In recent years I’ve rarely travelled more than three or four km beyond Saket unless it’s for an important appointment; I don’t attend most of the book-related events I get invites for, especially the ones held near Connaught Place (spending an hour each way on the road and driving in circles to find parking space is not my idea of evening fun). Besides, our colony has become an autonomous little village since the malls opened. With a variety of good restaurants and coffee joints, bookstores, music stores, plenty of walking and sitting space, and pretty much everything else one needs, there hasn’t been much incentive to go to, say, Khan Market, which was once a regular haunt.
Now the Metro is changing this to an extent. When I wrote this post in 2008, it seemed like the construction would go on forever and we’d never get to see actual trains (all we saw then were hordes of solemn-faced, helmeted men wandering about our park with giant measuring instruments, occasionally visiting houses to take photos of every crack on every wall so we couldn’t subsequently blame the damage on the vibrations). But it’s all in working order now, and a huge convenience – these days I sometimes find an excuse to get out for a while even if I don’t strictly have to.

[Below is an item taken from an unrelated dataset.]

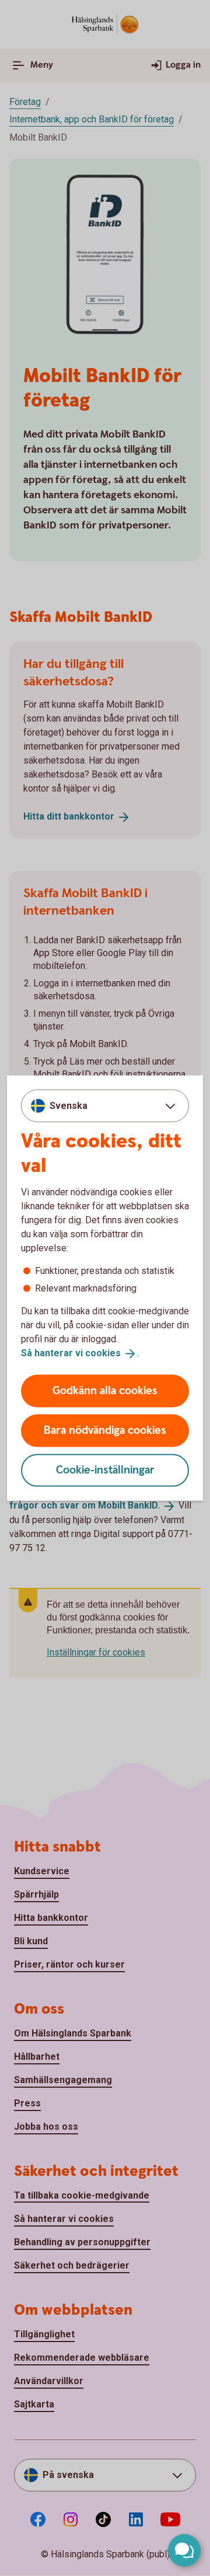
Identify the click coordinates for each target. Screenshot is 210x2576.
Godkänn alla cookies (105, 1390)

The initial sense of well-being comes from the fortunate location of the two Yellow Line stations in the Saket area. The so-called Malviya Nagar station is a minute’s walk from my mother’s flat where I lived for over 20 years (and where I still spend most of my working day), while the Saket station is a minute’s walk from our other flat. This makes the decision to travel by train a straightforward one. If I have to go to Connaught Place or even somewhere closer like Green Park or Dilli Haat (right next to the INA station), it’s a no-brainer. In the winter months, it's a comfortable 2-km walk from the Jor Bagh station to Khan Market or the India Habitat Centre (where the Penguin Spring Fever fest is starting today) or the Alliance Francaise (where I was in conversation with Namita Gokhale yesterday).
The stations are spacious and (at this point anyway) clean, and the trains run smoothly most of the time; so far I’ve found an empty seat on only two occasions, but standing isn’t a problem for a trip that takes 20-25 minutes at most. If I had to nitpick, I’d say that travelling on the Saket-Rajiv Chowk route can be monotonous – the entire line is underground, nothing to see outside the windows, and reading isn’t really an option if you’re standing and the train is crowded. (The journey in the opposite direction to Gurgaon – with the line elevating as it approaches Qutab Minar – is pleasanter.)
But on the whole - massively empowering. I can think of only one possible improvement: given that a section of the Malviya Nagar station is located directly under our house, it would be most useful if we could get digging rights and install a sliding pole that would take me directly from my room to the platform a few metres beneath (like Groucho shinning down the fire pole into the ballroom in Duck Soup). But that’s the lazy, mollycoddled, freelancing homebody talking again, and you’re free to ignore anything he says.